The complex in North Korea’s third-largest city, Kaesong, was the last remaining symbol of inter-Korean co-operation until Pyongyang pulled its 53,000 workers.

The Unification Ministry said in a statement that South Korean companies operating at Kaesong would be exempt from paying taxes imposed for operations this year.

The two Koreas also plan to hold an international investors’ informational session at Kaesong in October in a bid to attract foreign companies to the park, the statement said.

Chief South Korean delegate Kim Kiwoong said the two Koreas hope to begin providing Internet and mobile phone connections to the park as soon as this year and would hold more talks on that.

North Korea’s state media later confirmed that work would restart at Kaesong.

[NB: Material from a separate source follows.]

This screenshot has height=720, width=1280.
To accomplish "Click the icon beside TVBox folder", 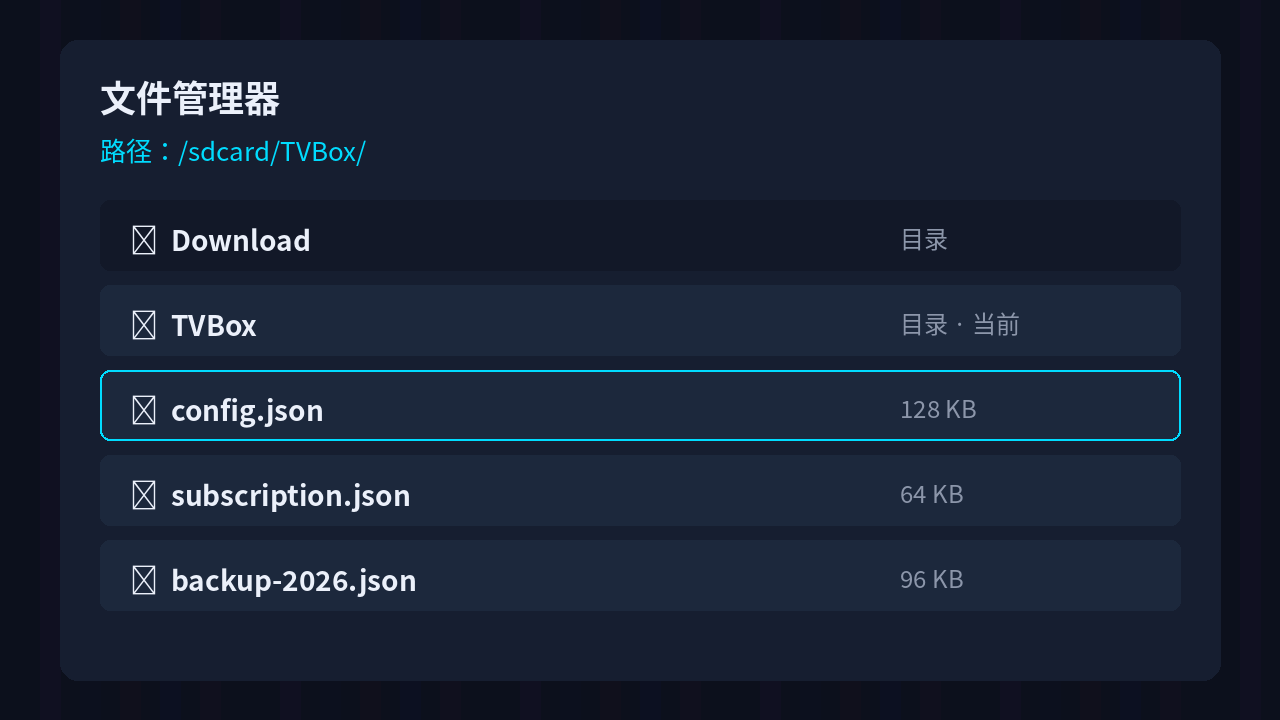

While tensions are now easing, North Korea, citing a routine military drill between the United States and South Korea, along with United Nations sanctions over its February nuclear test, unleashed an outburst of threatening rhetoric in March and April.

The industrial park combined South Korean initiative, capital and technology with cheap North Korean labour.

It was also a rare source of hard currency for North Korea, though the impoverished country chafed at suggestions that it needed the money Kaesong generated.

North Korea is estimated to have received $80-million in workers’ salaries in 2012, an average of $127 a month per person, paid in U.S. dollars, according to the Unification Ministry in Seoul.

The shutdown has also been hard on the South Korean entrepreneurs who invested up to 10 years and millions of dollars in Kaesong and were forced to wait, their assembly lines idle, while the governments negotiated.

Many felt they’d invested too much to abandon their factory investments or the cheap North Korean labour.

Kaesong hosted small and medium-sized, labour-intensive industries, often apparel and electronics companies.

The number of South Korean companies operating there swelled to more than 120.

Last year, the factories produced goods worth $470-million.

The decade-old industrial park had survived previous periods of tension, including attacks blamed on Pyongyang that killed 50 South Koreans in 2010, and the shutdown of other big co-operation projects.

By the end of 2012, South Korean companies had produced a total $2-billion worth of goods during the previous eight years.